======== Input

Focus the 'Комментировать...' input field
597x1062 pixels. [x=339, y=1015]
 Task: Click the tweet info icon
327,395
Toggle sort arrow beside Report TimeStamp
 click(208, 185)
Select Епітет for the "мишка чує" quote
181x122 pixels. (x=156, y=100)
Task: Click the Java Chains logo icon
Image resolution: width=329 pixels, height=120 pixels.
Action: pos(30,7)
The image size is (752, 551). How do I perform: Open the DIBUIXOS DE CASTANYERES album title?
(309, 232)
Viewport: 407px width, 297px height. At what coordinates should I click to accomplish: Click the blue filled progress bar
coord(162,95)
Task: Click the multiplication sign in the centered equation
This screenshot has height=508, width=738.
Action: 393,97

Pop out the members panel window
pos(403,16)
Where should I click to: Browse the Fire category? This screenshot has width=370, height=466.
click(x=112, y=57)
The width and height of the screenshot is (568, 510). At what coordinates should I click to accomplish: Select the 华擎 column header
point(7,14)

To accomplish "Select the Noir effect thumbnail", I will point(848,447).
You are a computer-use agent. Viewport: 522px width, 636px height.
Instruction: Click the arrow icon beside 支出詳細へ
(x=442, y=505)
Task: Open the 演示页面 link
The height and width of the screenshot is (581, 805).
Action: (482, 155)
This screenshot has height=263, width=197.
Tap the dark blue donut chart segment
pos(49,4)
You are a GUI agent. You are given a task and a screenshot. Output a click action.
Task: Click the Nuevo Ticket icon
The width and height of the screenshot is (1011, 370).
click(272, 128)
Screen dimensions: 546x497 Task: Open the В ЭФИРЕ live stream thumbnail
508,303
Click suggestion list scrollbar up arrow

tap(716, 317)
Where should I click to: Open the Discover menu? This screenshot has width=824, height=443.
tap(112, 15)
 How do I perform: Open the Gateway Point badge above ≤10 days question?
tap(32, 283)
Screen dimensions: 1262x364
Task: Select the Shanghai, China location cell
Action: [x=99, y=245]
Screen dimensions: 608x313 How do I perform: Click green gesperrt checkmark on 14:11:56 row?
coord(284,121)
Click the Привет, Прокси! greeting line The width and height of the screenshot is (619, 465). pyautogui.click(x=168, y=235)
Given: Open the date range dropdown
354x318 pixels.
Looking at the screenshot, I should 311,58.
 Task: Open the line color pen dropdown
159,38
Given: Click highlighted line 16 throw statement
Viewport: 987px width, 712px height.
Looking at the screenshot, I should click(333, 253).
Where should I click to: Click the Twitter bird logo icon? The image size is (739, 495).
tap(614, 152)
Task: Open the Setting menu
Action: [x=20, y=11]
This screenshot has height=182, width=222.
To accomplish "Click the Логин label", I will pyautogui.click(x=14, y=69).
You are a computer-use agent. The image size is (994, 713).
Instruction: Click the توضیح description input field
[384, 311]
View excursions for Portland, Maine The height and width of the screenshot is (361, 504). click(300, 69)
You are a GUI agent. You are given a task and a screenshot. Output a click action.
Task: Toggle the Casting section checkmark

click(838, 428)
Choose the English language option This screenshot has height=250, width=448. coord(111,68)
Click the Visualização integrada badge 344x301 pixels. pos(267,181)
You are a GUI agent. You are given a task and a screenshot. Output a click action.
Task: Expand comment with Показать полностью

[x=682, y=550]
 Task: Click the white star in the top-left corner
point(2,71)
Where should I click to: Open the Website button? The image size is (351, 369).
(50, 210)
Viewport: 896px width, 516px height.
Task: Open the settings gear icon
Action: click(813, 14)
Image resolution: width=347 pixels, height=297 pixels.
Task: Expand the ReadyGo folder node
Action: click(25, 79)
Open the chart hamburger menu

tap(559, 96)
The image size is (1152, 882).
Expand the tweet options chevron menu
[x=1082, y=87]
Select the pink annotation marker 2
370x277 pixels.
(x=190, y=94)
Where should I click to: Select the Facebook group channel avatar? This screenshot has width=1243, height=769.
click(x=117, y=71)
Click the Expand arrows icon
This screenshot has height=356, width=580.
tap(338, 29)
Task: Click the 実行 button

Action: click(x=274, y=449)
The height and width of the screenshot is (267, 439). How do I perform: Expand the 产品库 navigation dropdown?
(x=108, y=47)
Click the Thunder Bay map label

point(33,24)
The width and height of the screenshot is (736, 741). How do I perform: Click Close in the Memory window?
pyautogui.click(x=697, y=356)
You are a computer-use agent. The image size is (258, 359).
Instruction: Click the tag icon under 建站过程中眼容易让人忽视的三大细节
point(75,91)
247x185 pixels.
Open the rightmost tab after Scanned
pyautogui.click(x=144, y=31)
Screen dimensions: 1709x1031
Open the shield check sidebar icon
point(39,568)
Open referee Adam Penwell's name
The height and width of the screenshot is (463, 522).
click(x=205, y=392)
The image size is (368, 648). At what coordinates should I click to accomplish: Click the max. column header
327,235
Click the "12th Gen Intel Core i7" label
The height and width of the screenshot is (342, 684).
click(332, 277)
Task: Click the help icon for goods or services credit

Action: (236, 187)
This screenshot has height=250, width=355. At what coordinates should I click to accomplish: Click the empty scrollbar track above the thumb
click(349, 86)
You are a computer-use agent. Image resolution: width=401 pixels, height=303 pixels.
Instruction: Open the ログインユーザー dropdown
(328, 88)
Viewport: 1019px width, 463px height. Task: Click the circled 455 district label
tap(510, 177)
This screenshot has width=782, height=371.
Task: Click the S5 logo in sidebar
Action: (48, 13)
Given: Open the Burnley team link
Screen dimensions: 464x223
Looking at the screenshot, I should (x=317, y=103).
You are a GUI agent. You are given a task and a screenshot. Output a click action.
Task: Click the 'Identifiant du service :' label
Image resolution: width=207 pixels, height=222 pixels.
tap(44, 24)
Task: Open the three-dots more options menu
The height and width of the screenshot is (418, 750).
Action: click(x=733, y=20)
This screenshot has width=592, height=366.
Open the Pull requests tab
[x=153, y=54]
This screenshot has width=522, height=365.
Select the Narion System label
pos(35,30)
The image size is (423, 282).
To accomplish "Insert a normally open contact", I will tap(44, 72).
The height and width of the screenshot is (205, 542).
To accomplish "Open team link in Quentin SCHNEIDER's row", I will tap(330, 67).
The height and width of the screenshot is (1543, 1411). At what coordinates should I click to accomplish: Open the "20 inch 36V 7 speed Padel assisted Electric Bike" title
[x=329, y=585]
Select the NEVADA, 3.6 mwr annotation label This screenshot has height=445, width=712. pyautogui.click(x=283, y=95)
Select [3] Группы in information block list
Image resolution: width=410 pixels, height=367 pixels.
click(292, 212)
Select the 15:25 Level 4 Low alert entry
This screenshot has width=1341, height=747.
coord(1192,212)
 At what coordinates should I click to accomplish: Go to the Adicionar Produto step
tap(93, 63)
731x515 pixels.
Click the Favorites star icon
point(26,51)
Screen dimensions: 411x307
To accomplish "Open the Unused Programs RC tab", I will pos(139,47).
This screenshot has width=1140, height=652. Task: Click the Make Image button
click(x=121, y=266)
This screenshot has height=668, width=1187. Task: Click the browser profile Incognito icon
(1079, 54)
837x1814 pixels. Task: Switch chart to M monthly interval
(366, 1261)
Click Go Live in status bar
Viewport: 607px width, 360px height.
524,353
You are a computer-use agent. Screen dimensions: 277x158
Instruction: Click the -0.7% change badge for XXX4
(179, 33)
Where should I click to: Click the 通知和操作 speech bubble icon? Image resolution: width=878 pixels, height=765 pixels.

================

**Requirement:** What this exercise asks for is every line of the data above with the word "computer".

**Output of the exercise:**
You are a computer-use agent. Viewport: 522px width, 636px height.
You are a computer-use agent. The image size is (994, 713).
You are a computer-use agent. The image size is (258, 359).
You are a computer-use agent. Image resolution: width=401 pixels, height=303 pixels.
You are a computer-use agent. Screen dimensions: 277x158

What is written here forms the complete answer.